*TASK STATEMENT*. In this exercise, the entries below are to be transcribed exactly, line by line.

*DATASET*.
= = = =

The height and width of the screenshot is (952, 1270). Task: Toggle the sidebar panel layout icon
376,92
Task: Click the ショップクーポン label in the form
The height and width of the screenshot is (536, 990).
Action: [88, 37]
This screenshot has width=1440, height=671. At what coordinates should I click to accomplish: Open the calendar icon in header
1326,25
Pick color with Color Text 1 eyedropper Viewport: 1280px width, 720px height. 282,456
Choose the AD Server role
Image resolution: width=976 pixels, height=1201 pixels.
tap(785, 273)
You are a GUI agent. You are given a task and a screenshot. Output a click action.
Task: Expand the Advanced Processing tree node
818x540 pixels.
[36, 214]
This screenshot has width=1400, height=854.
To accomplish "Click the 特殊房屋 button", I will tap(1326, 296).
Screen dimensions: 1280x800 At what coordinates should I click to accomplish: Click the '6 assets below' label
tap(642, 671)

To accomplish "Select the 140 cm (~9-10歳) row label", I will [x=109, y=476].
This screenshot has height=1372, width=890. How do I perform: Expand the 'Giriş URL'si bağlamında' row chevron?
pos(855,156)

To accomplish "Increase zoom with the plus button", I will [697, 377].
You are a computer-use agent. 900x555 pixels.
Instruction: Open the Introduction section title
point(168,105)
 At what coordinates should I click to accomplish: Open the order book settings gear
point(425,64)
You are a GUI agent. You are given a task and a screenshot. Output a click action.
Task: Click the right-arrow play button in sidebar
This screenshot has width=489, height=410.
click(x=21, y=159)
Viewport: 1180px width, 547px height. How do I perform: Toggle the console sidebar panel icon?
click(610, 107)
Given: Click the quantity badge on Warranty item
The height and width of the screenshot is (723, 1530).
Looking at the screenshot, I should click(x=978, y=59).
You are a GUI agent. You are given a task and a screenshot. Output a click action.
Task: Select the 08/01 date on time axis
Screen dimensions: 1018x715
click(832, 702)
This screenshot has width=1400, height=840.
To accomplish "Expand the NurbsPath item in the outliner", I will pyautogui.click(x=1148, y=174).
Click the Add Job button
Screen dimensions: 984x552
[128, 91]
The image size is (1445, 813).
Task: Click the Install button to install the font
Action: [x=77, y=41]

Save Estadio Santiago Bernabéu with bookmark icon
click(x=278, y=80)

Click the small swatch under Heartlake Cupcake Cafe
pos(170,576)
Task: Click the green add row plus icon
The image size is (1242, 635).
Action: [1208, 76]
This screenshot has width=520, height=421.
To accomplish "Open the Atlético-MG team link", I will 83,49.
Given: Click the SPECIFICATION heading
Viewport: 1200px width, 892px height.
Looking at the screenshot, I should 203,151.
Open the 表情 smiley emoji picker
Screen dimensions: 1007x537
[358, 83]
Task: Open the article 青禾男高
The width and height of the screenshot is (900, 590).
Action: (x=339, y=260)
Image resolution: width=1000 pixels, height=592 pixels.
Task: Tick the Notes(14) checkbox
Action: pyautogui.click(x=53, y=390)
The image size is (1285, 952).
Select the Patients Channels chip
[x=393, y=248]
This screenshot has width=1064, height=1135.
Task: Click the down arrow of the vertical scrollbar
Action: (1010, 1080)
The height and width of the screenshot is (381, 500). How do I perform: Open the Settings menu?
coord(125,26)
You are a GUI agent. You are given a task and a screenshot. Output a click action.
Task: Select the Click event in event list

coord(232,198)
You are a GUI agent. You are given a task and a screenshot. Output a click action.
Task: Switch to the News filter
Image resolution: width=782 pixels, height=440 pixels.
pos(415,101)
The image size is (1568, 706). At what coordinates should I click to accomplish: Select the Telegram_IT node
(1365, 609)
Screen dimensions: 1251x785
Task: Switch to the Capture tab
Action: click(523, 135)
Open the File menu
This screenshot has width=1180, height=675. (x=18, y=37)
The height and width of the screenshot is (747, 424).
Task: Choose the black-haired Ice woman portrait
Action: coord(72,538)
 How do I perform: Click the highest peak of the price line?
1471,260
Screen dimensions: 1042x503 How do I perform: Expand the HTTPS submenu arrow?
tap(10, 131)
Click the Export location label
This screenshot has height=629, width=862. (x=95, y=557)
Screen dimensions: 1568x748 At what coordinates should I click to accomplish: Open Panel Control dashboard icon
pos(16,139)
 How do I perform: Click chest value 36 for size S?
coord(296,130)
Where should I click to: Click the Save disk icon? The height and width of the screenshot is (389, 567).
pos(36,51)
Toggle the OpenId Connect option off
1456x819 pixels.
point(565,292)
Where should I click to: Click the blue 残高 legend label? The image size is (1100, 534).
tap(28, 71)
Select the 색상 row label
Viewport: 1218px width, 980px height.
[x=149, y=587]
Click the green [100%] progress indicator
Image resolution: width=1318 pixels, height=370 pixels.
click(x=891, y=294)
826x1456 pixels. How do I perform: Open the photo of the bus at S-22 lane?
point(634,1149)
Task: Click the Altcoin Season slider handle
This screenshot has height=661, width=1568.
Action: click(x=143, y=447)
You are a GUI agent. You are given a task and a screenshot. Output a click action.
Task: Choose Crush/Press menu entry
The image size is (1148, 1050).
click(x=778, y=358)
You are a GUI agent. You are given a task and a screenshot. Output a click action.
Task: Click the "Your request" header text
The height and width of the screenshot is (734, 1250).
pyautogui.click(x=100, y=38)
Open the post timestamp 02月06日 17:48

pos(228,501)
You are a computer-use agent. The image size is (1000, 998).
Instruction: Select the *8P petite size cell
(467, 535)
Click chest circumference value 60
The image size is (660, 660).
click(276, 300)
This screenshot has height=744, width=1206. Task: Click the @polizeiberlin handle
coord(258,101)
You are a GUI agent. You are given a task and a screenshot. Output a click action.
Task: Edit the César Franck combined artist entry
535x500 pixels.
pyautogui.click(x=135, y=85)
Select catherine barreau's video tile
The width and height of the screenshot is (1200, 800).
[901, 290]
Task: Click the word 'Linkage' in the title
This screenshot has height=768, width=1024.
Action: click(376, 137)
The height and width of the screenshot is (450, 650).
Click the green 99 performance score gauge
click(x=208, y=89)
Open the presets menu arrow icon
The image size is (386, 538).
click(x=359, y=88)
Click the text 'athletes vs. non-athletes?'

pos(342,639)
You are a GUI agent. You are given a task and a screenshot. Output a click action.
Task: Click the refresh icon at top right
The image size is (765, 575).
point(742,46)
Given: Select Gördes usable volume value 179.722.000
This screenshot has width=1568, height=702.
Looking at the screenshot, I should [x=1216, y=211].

= = = =

*WRITTEN REPLY*.
The height and width of the screenshot is (952, 1270). Task: Toggle the sidebar panel layout icon
376,92
Task: Click the ショップクーポン label in the form
The height and width of the screenshot is (536, 990).
Action: [88, 37]
This screenshot has width=1440, height=671. At what coordinates should I click to accomplish: Open the calendar icon in header
1326,25
Pick color with Color Text 1 eyedropper Viewport: 1280px width, 720px height. 282,456
Choose the AD Server role
Image resolution: width=976 pixels, height=1201 pixels.
tap(785, 273)
You are a GUI agent. You are given a task and a screenshot. Output a click action.
Task: Expand the Advanced Processing tree node
818x540 pixels.
[36, 214]
This screenshot has width=1400, height=854.
To accomplish "Click the 特殊房屋 button", I will tap(1326, 296).
Screen dimensions: 1280x800 At what coordinates should I click to accomplish: Click the '6 assets below' label
tap(642, 671)

To accomplish "Select the 140 cm (~9-10歳) row label", I will [x=109, y=476].
This screenshot has height=1372, width=890. How do I perform: Expand the 'Giriş URL'si bağlamında' row chevron?
pos(855,156)

To accomplish "Increase zoom with the plus button", I will [697, 377].
You are a computer-use agent. 900x555 pixels.
Instruction: Open the Introduction section title
point(168,105)
 At what coordinates should I click to accomplish: Open the order book settings gear
point(425,64)
You are a GUI agent. You are given a task and a screenshot. Output a click action.
Task: Click the right-arrow play button in sidebar
This screenshot has width=489, height=410.
click(x=21, y=159)
Viewport: 1180px width, 547px height. How do I perform: Toggle the console sidebar panel icon?
click(610, 107)
Given: Click the quantity badge on Warranty item
The height and width of the screenshot is (723, 1530).
Looking at the screenshot, I should click(x=978, y=59).
You are a GUI agent. You are given a task and a screenshot. Output a click action.
Task: Select the 08/01 date on time axis
Screen dimensions: 1018x715
click(832, 702)
This screenshot has width=1400, height=840.
To accomplish "Expand the NurbsPath item in the outliner", I will pyautogui.click(x=1148, y=174).
Click the Add Job button
Screen dimensions: 984x552
[128, 91]
The image size is (1445, 813).
Task: Click the Install button to install the font
Action: [x=77, y=41]

Save Estadio Santiago Bernabéu with bookmark icon
click(x=278, y=80)

Click the small swatch under Heartlake Cupcake Cafe
pos(170,576)
Task: Click the green add row plus icon
The image size is (1242, 635).
Action: [1208, 76]
This screenshot has width=520, height=421.
To accomplish "Open the Atlético-MG team link", I will 83,49.
Given: Click the SPECIFICATION heading
Viewport: 1200px width, 892px height.
Looking at the screenshot, I should 203,151.
Open the 表情 smiley emoji picker
Screen dimensions: 1007x537
[358, 83]
Task: Open the article 青禾男高
The width and height of the screenshot is (900, 590).
Action: (x=339, y=260)
Image resolution: width=1000 pixels, height=592 pixels.
Task: Tick the Notes(14) checkbox
Action: pyautogui.click(x=53, y=390)
The image size is (1285, 952).
Select the Patients Channels chip
[x=393, y=248]
This screenshot has width=1064, height=1135.
Task: Click the down arrow of the vertical scrollbar
Action: (1010, 1080)
The height and width of the screenshot is (381, 500). How do I perform: Open the Settings menu?
coord(125,26)
You are a GUI agent. You are given a task and a screenshot. Output a click action.
Task: Select the Click event in event list

coord(232,198)
You are a GUI agent. You are given a task and a screenshot. Output a click action.
Task: Switch to the News filter
Image resolution: width=782 pixels, height=440 pixels.
pos(415,101)
The image size is (1568, 706). At what coordinates should I click to accomplish: Select the Telegram_IT node
(1365, 609)
Screen dimensions: 1251x785
Task: Switch to the Capture tab
Action: click(523, 135)
Open the File menu
This screenshot has width=1180, height=675. (x=18, y=37)
The height and width of the screenshot is (747, 424).
Task: Choose the black-haired Ice woman portrait
Action: coord(72,538)
 How do I perform: Click the highest peak of the price line?
1471,260
Screen dimensions: 1042x503 How do I perform: Expand the HTTPS submenu arrow?
tap(10, 131)
Click the Export location label
This screenshot has height=629, width=862. (x=95, y=557)
Screen dimensions: 1568x748 At what coordinates should I click to accomplish: Open Panel Control dashboard icon
pos(16,139)
 How do I perform: Click chest value 36 for size S?
coord(296,130)
Where should I click to: Click the Save disk icon? The height and width of the screenshot is (389, 567).
pos(36,51)
Toggle the OpenId Connect option off
1456x819 pixels.
point(565,292)
Where should I click to: Click the blue 残高 legend label? The image size is (1100, 534).
tap(28, 71)
Select the 색상 row label
Viewport: 1218px width, 980px height.
[x=149, y=587]
Click the green [100%] progress indicator
Image resolution: width=1318 pixels, height=370 pixels.
click(x=891, y=294)
826x1456 pixels. How do I perform: Open the photo of the bus at S-22 lane?
point(634,1149)
Task: Click the Altcoin Season slider handle
This screenshot has height=661, width=1568.
Action: click(x=143, y=447)
You are a GUI agent. You are given a task and a screenshot. Output a click action.
Task: Choose Crush/Press menu entry
The image size is (1148, 1050).
click(x=778, y=358)
You are a GUI agent. You are given a task and a screenshot. Output a click action.
Task: Click the "Your request" header text
The height and width of the screenshot is (734, 1250).
pyautogui.click(x=100, y=38)
Open the post timestamp 02月06日 17:48

pos(228,501)
You are a computer-use agent. The image size is (1000, 998).
Instruction: Select the *8P petite size cell
(467, 535)
Click chest circumference value 60
The image size is (660, 660).
click(276, 300)
This screenshot has height=744, width=1206. Task: Click the @polizeiberlin handle
coord(258,101)
You are a GUI agent. You are given a task and a screenshot. Output a click action.
Task: Edit the César Franck combined artist entry
535x500 pixels.
pyautogui.click(x=135, y=85)
Select catherine barreau's video tile
The width and height of the screenshot is (1200, 800).
[901, 290]
Task: Click the word 'Linkage' in the title
This screenshot has height=768, width=1024.
Action: click(376, 137)
The height and width of the screenshot is (450, 650).
Click the green 99 performance score gauge
click(x=208, y=89)
Open the presets menu arrow icon
The image size is (386, 538).
click(x=359, y=88)
Click the text 'athletes vs. non-athletes?'

pos(342,639)
You are a GUI agent. You are given a task and a screenshot. Output a click action.
Task: Click the refresh icon at top right
The image size is (765, 575).
point(742,46)
Given: Select Gördes usable volume value 179.722.000
This screenshot has width=1568, height=702.
Looking at the screenshot, I should [x=1216, y=211].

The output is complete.